On May 8, 2013, at 7:39 AM, Andreas Rossberg <[email protected]> wrote:

> On 7 May 2013 21:17, Sam Tobin-Hochstadt <[email protected]> wrote:
>> On Thu, May 2, 2013 at 10:47 AM, Andreas Rossberg <[email protected]> 
>> wrote:
>>> My point on the topic of external naming is that the language (1)
>>> should not prescribe any specific naming scheme; (2) should not
>>> willfully violate URI semantics; (3) should properly separate it from
>>> internal naming.
>> 
>> (1) No "naming scheme" is prescribed here, unless you mean the
>> semantics of relative paths
> 
> Well, of course it is. You are prescribing the syntax of logical names
> in the form of "module IDs". It's a very specific (and kind of
> arbitrary) choice. I'd prefer if we did not bake that into the
> language beyond saying "the syntax for external module names is URIs,
> a loader can interpret that in whatever way it sees fit".

There's something I fear may be getting missed in this conversation. Maybe you 
were aware but I think it's important to clarify.

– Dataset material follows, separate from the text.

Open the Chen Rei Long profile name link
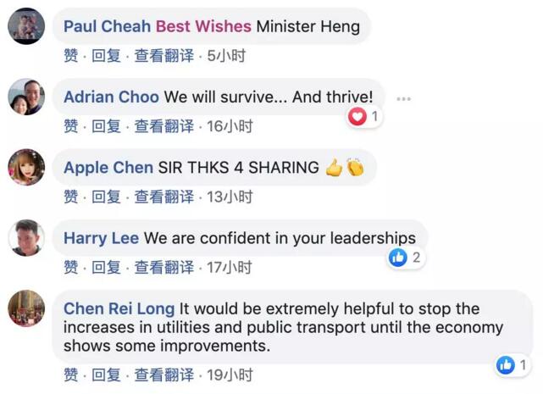 pyautogui.click(x=119, y=308)
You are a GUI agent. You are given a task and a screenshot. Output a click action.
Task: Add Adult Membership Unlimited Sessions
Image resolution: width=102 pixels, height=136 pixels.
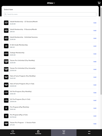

The naming policy we're talking about here is purely for the web's default 
System loader, not baked into the core language. In the core language, the 
semantics of module names is that they are strings, nothing more. The core 
semantics doesn't care what's in those strings. IOW: "the syntax for module 
names is strings, a loader can interpret that in whatever way it sees fit."

Note that requiring them to be a URI would be strictly *more* of a policy.

>> The point I'm making is that logical names aren't URLs, they aren't
>> specified to be URLs, and thus treating them differently isn't a
>> violation of the meaning of URLs.
> 
> It is, if logical names (1) syntactically overlap with URI references,
> (2) are used in places where you also allow URI references, and (3)
> have a meaning different from (and incompatible with) the respective
> sublanguage of URI references. Unfortunately, your design is doing
> exactly that.

I think this is the crispest statement of your objection to the browser's 
module name syntax. I feel you are being absolutist: the syntax is simply the 
(disjoint!) union of absolute URI's and a separate production (one that happens 
to overlap with URI references, but they are simply not part of this language). 
This is perfectly well-defined. It's simply a different grammar than that of 
general URI's. It just happens to overlap in some ways.

Now, you can argue that that design is *confusing*, because the presence of 
absolute URL's might lead a user to conclude incorrectly that something that 
isn't an absolute URL has the semantics of a URI reference. I think that's a 
fair objection, as far as it goes (although I personally disagree). You are 
overreaching, however, to say that it's a "violation" or suggest that it's some 
sort of fundamental unsoundness.

But let's look at the options here. We're talking about a syntax that allows 
for a user to specify either a logical name or a URL. So the syntax needs to 
accommodate those two cases. I see three basic categories of alternatives:

Option 1: distinguish the cases explicitly by injecting them into a common 
super-language
  e.g.: "{ 'path': 'a/b/c' }" and "{ 'url': 'http://example.com' }"
  e.g.: "jsp:a/b/c" and "http://example.com";

Option 2: distinguish the cases implicitly by exploiting their syntactic 
disjointness
  e.g.: "a/b/c" and "http://example.com";

Option 3: distinguish the cases explicitly by *only* injecting one case into a 
syntactically disjoint wrapper
  e.g.: "a/b/c" and "url(http://example.com)"

My issue with Option 1 is that it taxes the common case of logical names with 
extra boilerplate. Littering entire programs with jsp: at the beginning of 
every module name is just a non-starter. However, I actually find something 
like the example in Option 3 pretty appealing, since it doesn't tax the common 
case, and it uses a familiar syntax from CSS. It also makes it possible to 
admit relative URL's, which seems like a win.

> In line with what I said above, string-named module declarations (if
> we need them at all) should allow arbitrary URI syntax, and not
> prescribe some specific form of logical name. It wasn't clear from
> Dave's response (or any of the design notes) whether you intend that
> to be the case or not. For symmetry, I hope you do. :)

They allow arbitrary *string* syntax, so yes, of course, you can define a 
module declaratively with a URI as its name.